_Task objective_
Continue the piece below about choosing the next FCC chair, starting after its last sentence.

Most of the time it is important for the people to speak.
Most of the time we don’t get a chance.

Here is our chance and we must take it.
We need to tell the White House what we want.

The FCC – your phones, your TV, your radio, your internet, community broadband.
This is BIG stuff kids and you can make a difference by signing a petition.

Most times the voice of the public is ignored in the areas of the FCC - we don't have lobbyists – where the voices of the billionaire telecoms are heard and they get their way.  Much of that problem stems from who is running the FCC.

A new appointment to chair the FCC is coming up and we need to let the White House know we want someone who is concerned about the public and not just in the pockets of big telecoms.  

Do you really want an old white guy who doesn't understand technology appointed to this position?
NO you don't.
Do you really want an telecom exec appointed to this position? 
NO you don't.
Do you want an executive from the telecoms making believe they are a public servant?
NO you don't.



the rumored other contenders for FCC chair are problematic. Tom Wheeler, a total industry guy (he was President and CEO of the Cellular Telecommunications & Internet Association) and  Jason Furman, Walmart apologist and National Economic Council member, who doesn't have communications industry experience at all.

Crawford would be a much better choice.




Katrina vanden Heuvel Editorial
So here’s a modest proposal: Make Susan Crawford the next FCC chair.

_Provided material_
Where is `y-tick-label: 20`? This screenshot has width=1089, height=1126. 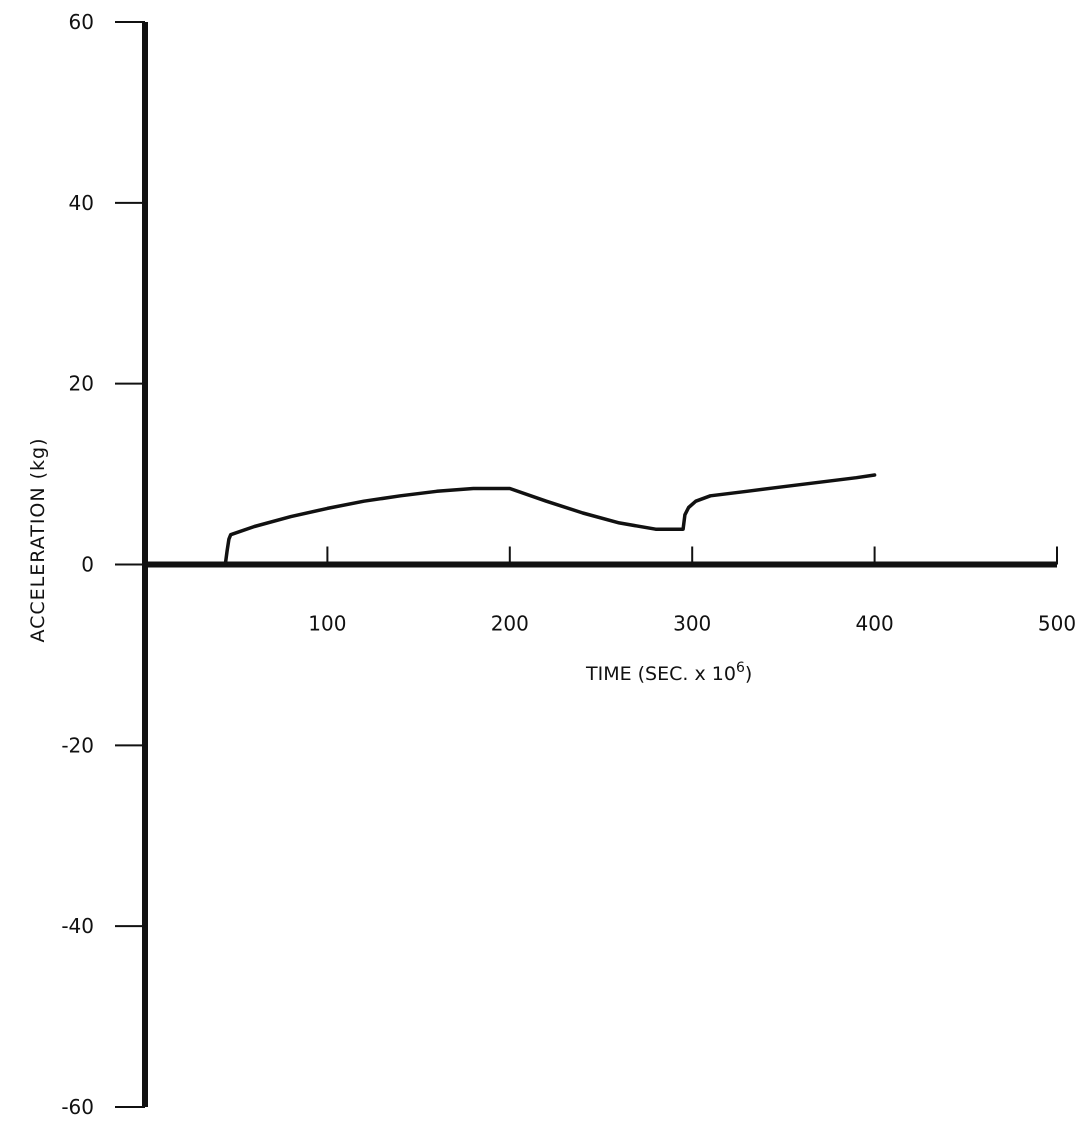 y-tick-label: 20 is located at coordinates (82, 384).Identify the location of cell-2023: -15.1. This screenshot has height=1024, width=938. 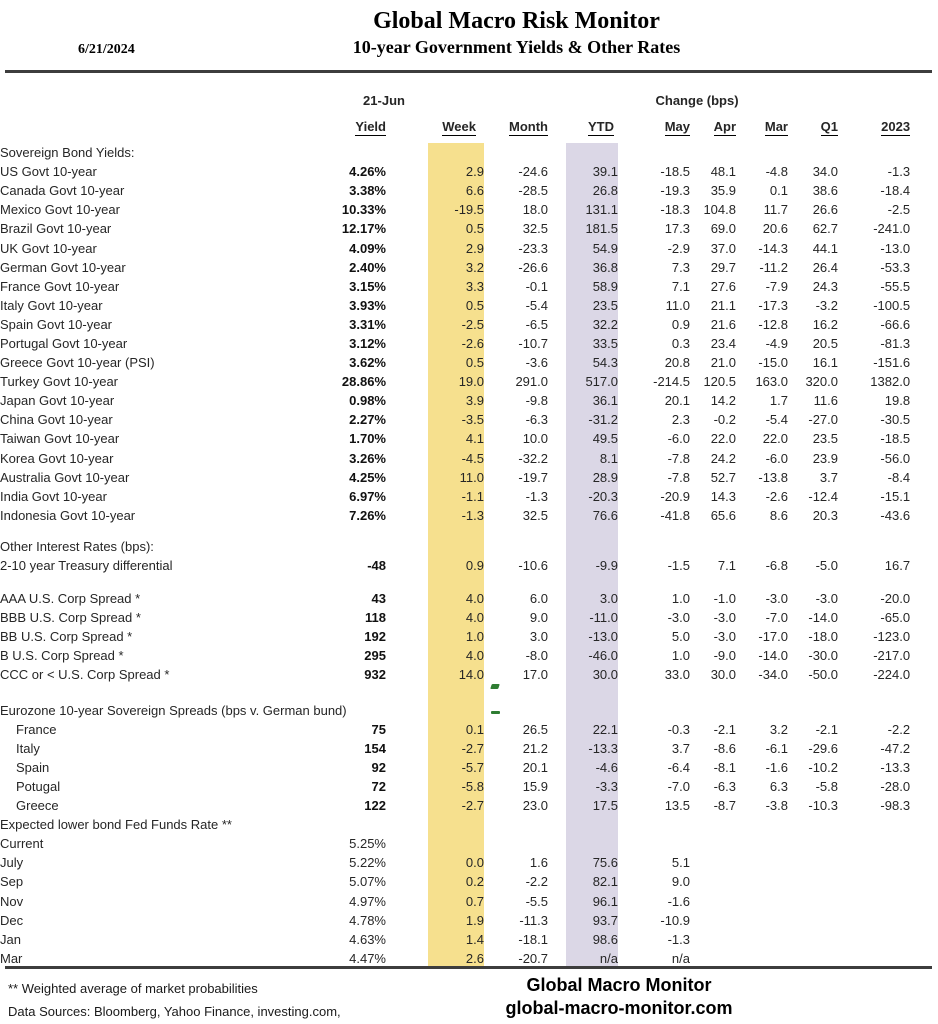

_Task answer_
She is ideally qualified. In addition to her deep knowledge and expertise in this issue, she understands the landscape, players, and technology well, without being entrenched in the culture of big business. She knows that democratic freedom of information is at stake — and she knows that the FCC has the power to fix it.

She offers a new vision for the future of broadband. Crawford would preempt the unfair and uncompetitive state laws that infringe on the rights of local communities to expand broadband access. To support local efforts to build out fiber-optic networks, she proposes creating an infrastructure bank that would provide long-term, low-interest financing. And to ensure that every American has access to high-quality Internet, she advocates subsidies to increase competitive offerings.

Given telecom’s powerful lobby, this is not a task for the faint of heart — but Crawford has the requisite political chops.

 
It is in YOUR best interests to sign this petition.

I would not lie to you!!!!!

Petition Text:

America is ranked #16 in the world for broadband penetration, speed and price. Where high-speed service is available, it is often expensive and unreliable — and frequently there is only one monopoly service provider.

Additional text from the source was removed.